■ Exercise instructions
From the first line through the last, transcribe the listing word for word.

■ Material shown
----------------

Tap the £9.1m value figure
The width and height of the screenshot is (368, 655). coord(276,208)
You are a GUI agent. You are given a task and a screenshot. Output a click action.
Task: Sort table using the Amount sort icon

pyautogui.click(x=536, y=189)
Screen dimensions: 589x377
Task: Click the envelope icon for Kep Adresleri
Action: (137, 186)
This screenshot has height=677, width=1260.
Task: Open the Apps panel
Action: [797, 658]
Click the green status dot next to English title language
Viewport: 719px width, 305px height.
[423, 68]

----------------

■ Worked solution
Tap the £9.1m value figure
The width and height of the screenshot is (368, 655). coord(276,208)
You are a GUI agent. You are given a task and a screenshot. Output a click action.
Task: Sort table using the Amount sort icon

pyautogui.click(x=536, y=189)
Screen dimensions: 589x377
Task: Click the envelope icon for Kep Adresleri
Action: (137, 186)
This screenshot has height=677, width=1260.
Task: Open the Apps panel
Action: [797, 658]
Click the green status dot next to English title language
Viewport: 719px width, 305px height.
[423, 68]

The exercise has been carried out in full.